Die Berliner Schriftstellerin Helga Schubert wurde im vergangenen Jahr mit dem renommierten Ingeborg-Bachmann-Preis ausgezeichnet. Späte Ehrung für eine Achtzigjährige. Der Wettbewerb hatte wegen der Corona-Pandemie virtuell stattgefunden. Mit ihrem Text „Vom Aufstehen“ – eine berührende Mutter-Tochter-Geschichte – überzeugte Schubert die Jury. Sie erzählte darin über die Lebenserfahrungen einer Tochter mit ihrer vom Weltkrieg geprägten Mutter, die sich als Kriegerwitwe durchs Leben schlagen musste.

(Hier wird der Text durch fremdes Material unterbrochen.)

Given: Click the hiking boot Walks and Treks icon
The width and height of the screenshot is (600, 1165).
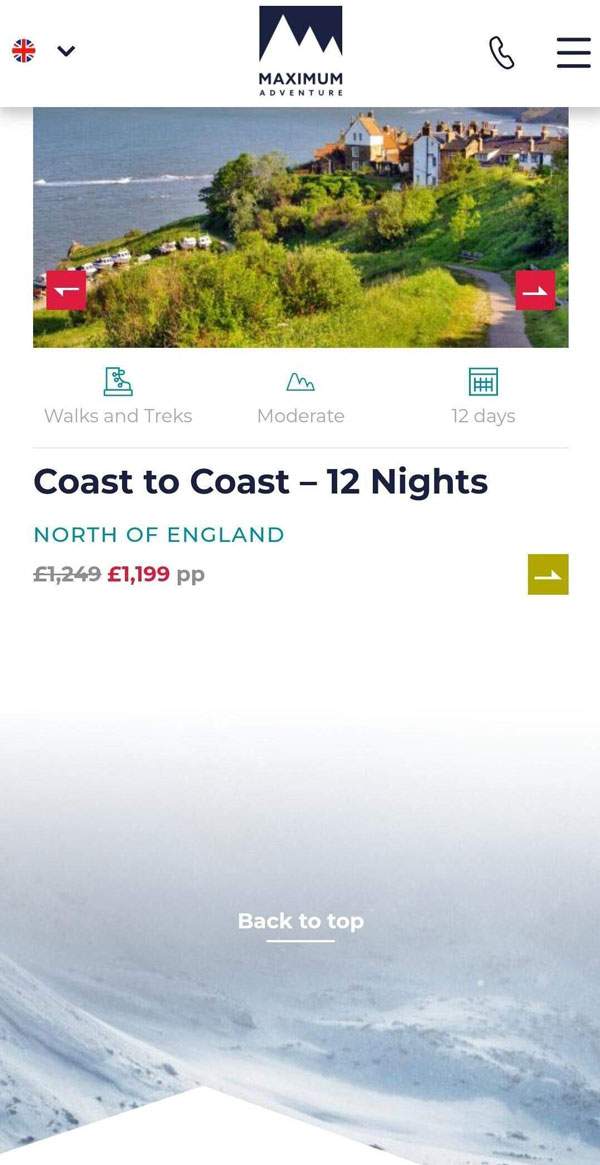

Nun hat der Deutsche Taschenbuch Verlag die preisgekrönte Geschichte zusammen mit 28 anderen, unterschiedlich langen Erzählungen veröffentlicht. Die meisten entstanden vor der Bachmann-Auszeichnung. In gewohnt klarer und poetischer Sprache zeichnet Schubert ein knappes Jahrhundert deutscher Alltagsgeschichte. Wie der Untertitel der Neuerscheinung – „Ein Leben in Geschichten“ – verrät, erzählt Schubert aus ihrem eigenen bewegten Leben. 1940 wurde sie in Berlin geboren. Ein Jahr später fiel der Vater an der Ostfront. Aufgewachsen als Nachkriegskind in Ost-Berlin, studierte Schubert von 1958 bis 1963 an der Humboldt-Universität Psychologie und war nach dem Abschluss als klinische Psychologin tätig. Bereits in den 60er Jahren begann sie zu schreiben – vor allem Kinderbücher und Prosatexte, aber auch Theaterstücke sowie Hör- und Fernsehspiele. In der Wendezeit war sie Pressesprecherin des Zentralen Runden Tisches, danach zog sich Schubert weitgehend aus der literarischen Öffentlichkeit zurück.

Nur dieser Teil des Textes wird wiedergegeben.